The White House tapped into a growing public concern about the appropriate levels of compensation for people who benefit in at least some way from direct or indirect government subsidies.
While policy makers have yet to seriously suggest ceilings or other restrictions on compensation for nonprofit groups’ leaders, there is a growing sense that such pay must be based on common sense and an understanding of the country’s economic turmoil. Savvy trustees will get the message and and immediately re-evaluate how their organizations compensate top leaders.
Nonprofit groups’ boards need to both understand the government’s proposed guidelines on compensation for officials of companies receiving federal bailout money and think about perceptions of the standards for executives’ compensation.
Not only would President Obama limit their annual pay to $500,000, but he would also require full disclosure of their employers’ compensation structure and strategy. In addition, the guidelines would prohibit or strictly limit “golden parachutes” and other forms of severance arrangements, and would require boards to adopt policies to ensure that executives henceforth avoid spending lavishly on private jets, office renovations, entertainment, and attendance at certain types of conferences and events.
The guidelines are intended to assure that taxpayers are not in the awkward position of “rewarding” executives of failing organizations. They are not, however, intended to apply to other publicly traded corporations, much less to tax-exempt organizations.
But it is important to note that the president said the guidelines would be part of “long-term effort” to figure out how executive compensation structures have contributed to the current financial mess, and how corporate governance and compensation rules can be changed for the better. From that perspective, the guidelines would open the door to a broader governmental consideration of executive compensation structures and their relationship to tax revenue.
In essence, the federal bailout plan has let the genie out of the bottle by introducing into mainstream discourse topics, such as caps on executive compensation, that were previously considered too extreme to be seriously considered. The age-old lesson, of course, is that once released, the genie can never be put back in.

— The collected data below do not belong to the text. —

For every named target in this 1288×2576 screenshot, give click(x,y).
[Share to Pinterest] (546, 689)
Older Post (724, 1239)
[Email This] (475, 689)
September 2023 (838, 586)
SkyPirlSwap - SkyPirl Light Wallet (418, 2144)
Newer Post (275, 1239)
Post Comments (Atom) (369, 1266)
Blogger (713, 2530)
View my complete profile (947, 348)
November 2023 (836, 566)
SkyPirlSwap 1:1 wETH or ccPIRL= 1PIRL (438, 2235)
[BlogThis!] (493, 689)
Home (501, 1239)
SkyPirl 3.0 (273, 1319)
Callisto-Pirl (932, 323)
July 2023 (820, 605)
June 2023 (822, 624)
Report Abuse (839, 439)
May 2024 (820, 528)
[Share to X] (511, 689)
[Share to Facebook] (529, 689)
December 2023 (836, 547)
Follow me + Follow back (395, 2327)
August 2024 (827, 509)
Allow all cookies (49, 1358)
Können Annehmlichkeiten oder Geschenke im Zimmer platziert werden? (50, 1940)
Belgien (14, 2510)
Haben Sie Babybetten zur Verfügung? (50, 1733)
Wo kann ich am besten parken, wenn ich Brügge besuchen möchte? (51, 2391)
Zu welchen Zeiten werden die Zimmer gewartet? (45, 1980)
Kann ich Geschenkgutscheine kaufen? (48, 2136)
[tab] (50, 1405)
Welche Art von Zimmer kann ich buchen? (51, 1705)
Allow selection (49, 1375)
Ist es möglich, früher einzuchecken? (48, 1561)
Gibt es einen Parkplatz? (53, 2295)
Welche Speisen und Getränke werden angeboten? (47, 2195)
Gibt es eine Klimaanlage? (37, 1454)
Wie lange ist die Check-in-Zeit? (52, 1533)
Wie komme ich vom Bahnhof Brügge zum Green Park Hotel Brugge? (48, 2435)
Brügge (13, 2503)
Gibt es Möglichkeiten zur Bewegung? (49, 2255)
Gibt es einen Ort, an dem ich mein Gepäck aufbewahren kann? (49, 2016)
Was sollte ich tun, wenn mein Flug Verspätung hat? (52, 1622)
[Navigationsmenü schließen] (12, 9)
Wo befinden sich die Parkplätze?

Given concerns that lawmakers and regulators have raised about whether nonprofit groups are providing enough social benefits to justify their tax-exempt status, it seems logical to think that those authorities will raise new questions about compensation arrangements.
State and federal charity officials are already increasingly willing to scrutinize alleged abuse of charity status in cases involving specific organizations.
Such concerns are likely to be exacerbated by a report soon to be released by Internal Revenue Service summing up its extensive investigation of nonprofit hospitals. The report is expected to point to high levels of executive compensation and a wide disparity in how much hospitals do to serve their communities and provide charity care.
Concerns about abuse in the nonprofit world have also led some government officials to suggest that charity groups must adhere to stricter governance standards and perhaps compensation guidelines, as a precondition for federal tax subsidies.
It is thus conceivable that the federal financial-bailout guidelines may signal a new, populist-themed regulatory era for organizations—whether publicly traded or tax-exempt—that rely on government money in one form or another. In response, nonprofit groups’ boards and their compensation committees will want to increase their emphasis on the exercise of sound, common-sense business judgment consistent with the general economic environment.
Specifically, compensation committees will want to take steps to assure:
* The independence of both the compensation consultant and committee members.
* The “apples-to-apples” nature of data used to compare pay levels at other organizations and recommend salary ranges and benefits for executives.
* Ways to reduce reliance on compensation data from for-profit companies in producing recommended salary ranges based on comparative data.
* The appropriateness of the organization’s benchmarking for each element of compensation, not just salary.
* The nature and rigor of the performance goals established for incentive compensation.
* The use of “clawback” provisions that allow the nonprofit organization to recover bonuses and other types of incentive pay in the event financial results must be restated.
* Limitations on the terms and length of severance benefits.
* The ease with which outsiders can understand the compensation structure and the review-and-approval process.
* Reasonable controls on executive and board travel and on education and entertainment expenditures.
* Whether pay levels throughout the organization have been reviewed for internal equities.
While it’s important to pay attention to compensation policies and practices, it is also vital for charity leaders not to overreact. Government-enforced compensation restrictions for the nonprofit world are not inevitable.
But it is up to nonprofit groups themselves to set their compensation so fairly and publicy that policy makers will not be tempted to consider limiting them. It is not just to avoid new regulation that boards must act, but to maintain the trust of of the American public.
Ralph De Jong and Michael Peregrine are lawyers at McDermott Will & Emery, a law firm in Chicago. They specialize in advising nonprofit organizations.